▶ **STATED TASK A**:
According to the Bob Dylan text, how many times has the writer seen Dylan in New Zealand?
▶ **STATED TASK B**:
Carry on the Bob Dylan text from the point where it stops.

▶ **TEXT EXTRACT**:
----

Bob Dylan performing at Mt Smart Stadium, Auckland in 1986 with Tom Petty and The Heartbreakers. Photo / Paul Estcourt
A funny and cynical friend recently said if Paul McCartney dies we're left with Ringo to explain the Beatles to our grandchildren.
He's a great drummer, beyond question. But the fourth best singer in the band, who wrote no songs of any consequence? And whose most abiding contribution to the legacy was a children's song, Yellow Submarine? Hmm. Might be hard to get the young 'un to check out I Am The Walrus, Strawberry Fields Forever or Paperback Writer on such evidence.
And Bob Dylan presents a similar predicament.
Any teenager who went — or more likely was taken — to one of Dylan's recent New Zealand concerts would be bewildered by the claims made for him.
What they saw was an old man who strains to sing (I described his voice in my review as like "broken branches in a concrete mixer"), whose words were barely decipherable ("And you bang on about his lyrics, Grandma?"), who mostly stayed behind a piano and was barely visible, where one song melded into another and ...
Of course, there's much more to this man who recalibrated the direction of popular music at least three times: making tired folk contemporary and relevant in its themes; introducing literate and poetic lyrics into rock music when he plugged in the electric guitar; and bringing Americana to the fore on his John Wesley Harding album when the world was going day-glo Sgt. Pepper in the Summer of Love.
And that's without mentioning his remarkable canon of mythopoetic songs in the 21st century.
But try explaining this to those who went to his Auckland Spark Arena (or Horncastle Arena in Christchurch) shows late last month and bemoaned the lack of side screens (he's rarely had them on his recent tours), the fact he never said a word to the audience (he hasn't for many years) and couldn't understand why they weren't allowed to take photos on their phones.
That's a generational thing, but Dylan isn't Pink, Cher or some stadium rock act.
He is... Bob Dylan.
You pays your money and you takes your chance, as they say.
I've seen Dylan in New Zealand eight times. I've witnessed him at his best (Western Springs in '78, Spark Arena this past August) and his worst (with Tom Petty and the Heartbreakers in Mt Smart Stadium in '86, at the Supertop in '92 when he seemed drunk and/or bewildered).

----

▶ **MATERIAL SUPPLIED**:
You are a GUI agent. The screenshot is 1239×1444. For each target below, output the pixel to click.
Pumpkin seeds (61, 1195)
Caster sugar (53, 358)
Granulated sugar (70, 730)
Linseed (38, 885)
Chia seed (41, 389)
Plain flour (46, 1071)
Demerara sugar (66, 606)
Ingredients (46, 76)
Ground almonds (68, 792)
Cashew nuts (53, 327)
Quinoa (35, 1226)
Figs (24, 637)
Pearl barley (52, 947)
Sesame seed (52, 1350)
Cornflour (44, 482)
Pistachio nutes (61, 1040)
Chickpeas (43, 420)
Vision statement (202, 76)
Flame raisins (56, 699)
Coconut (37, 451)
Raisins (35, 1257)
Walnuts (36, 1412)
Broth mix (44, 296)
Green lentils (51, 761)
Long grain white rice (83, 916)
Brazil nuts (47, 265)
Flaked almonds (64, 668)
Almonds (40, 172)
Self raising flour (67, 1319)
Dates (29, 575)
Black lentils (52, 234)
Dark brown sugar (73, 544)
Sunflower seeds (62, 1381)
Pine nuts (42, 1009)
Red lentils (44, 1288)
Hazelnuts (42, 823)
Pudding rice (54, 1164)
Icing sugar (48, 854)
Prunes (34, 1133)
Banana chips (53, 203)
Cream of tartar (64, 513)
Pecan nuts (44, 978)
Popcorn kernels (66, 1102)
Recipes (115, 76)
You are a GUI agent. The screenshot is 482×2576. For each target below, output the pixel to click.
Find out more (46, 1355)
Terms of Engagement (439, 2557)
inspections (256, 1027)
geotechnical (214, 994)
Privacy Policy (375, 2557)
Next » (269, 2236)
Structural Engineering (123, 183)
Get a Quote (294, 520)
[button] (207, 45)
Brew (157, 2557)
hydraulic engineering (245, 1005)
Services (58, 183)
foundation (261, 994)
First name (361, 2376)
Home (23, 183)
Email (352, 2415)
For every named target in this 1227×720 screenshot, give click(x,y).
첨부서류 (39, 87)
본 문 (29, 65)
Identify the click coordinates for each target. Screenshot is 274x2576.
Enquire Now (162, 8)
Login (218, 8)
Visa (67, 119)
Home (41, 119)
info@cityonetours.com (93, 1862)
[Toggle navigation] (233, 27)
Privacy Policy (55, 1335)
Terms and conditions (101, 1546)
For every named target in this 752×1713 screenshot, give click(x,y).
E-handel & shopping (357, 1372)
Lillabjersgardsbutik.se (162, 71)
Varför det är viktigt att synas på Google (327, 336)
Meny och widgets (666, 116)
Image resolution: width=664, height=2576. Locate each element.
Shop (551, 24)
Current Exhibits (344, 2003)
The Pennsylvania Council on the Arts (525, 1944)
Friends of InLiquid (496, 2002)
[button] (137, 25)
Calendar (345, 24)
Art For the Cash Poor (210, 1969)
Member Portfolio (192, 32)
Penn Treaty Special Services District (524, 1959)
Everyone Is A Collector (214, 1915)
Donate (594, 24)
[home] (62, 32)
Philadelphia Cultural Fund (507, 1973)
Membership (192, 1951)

----

▶ **EXERCISE RESULT A**:
Eight times.

▶ **EXERCISE RESULT B**:
And at points in-between: Vector Arena and the Civic in '07, North Shore Events Centre in '98 with Patti Smith opening, and there again in '03.
And so, to use the current jargon, "What's the takeaway?"
That for the past 40 years Bob Dylan has not been for the faint-hearted or those who want to hear the songs just like they were on a favoured album, that he has always been in a state of constant reinvention and emotional flux and his songs — old and new alike — reflect that in melodic and lyrical changes.
But he is, because of all that and more, a unique figure in popular culture.
At the memorable Western Springs concert he was helming a rock band and was ebullient ("I'd like to say 'Hi and hello' to the Highway 61 motorcycle gang"). But even then he was reshaping classic songs (All I Really Want to Do in a reggae style) and shuffling lyrics (a very different Simple Twist of Fate).
So it's not like we weren't warned a long time ago that Dylan live was always going to be a very different experience.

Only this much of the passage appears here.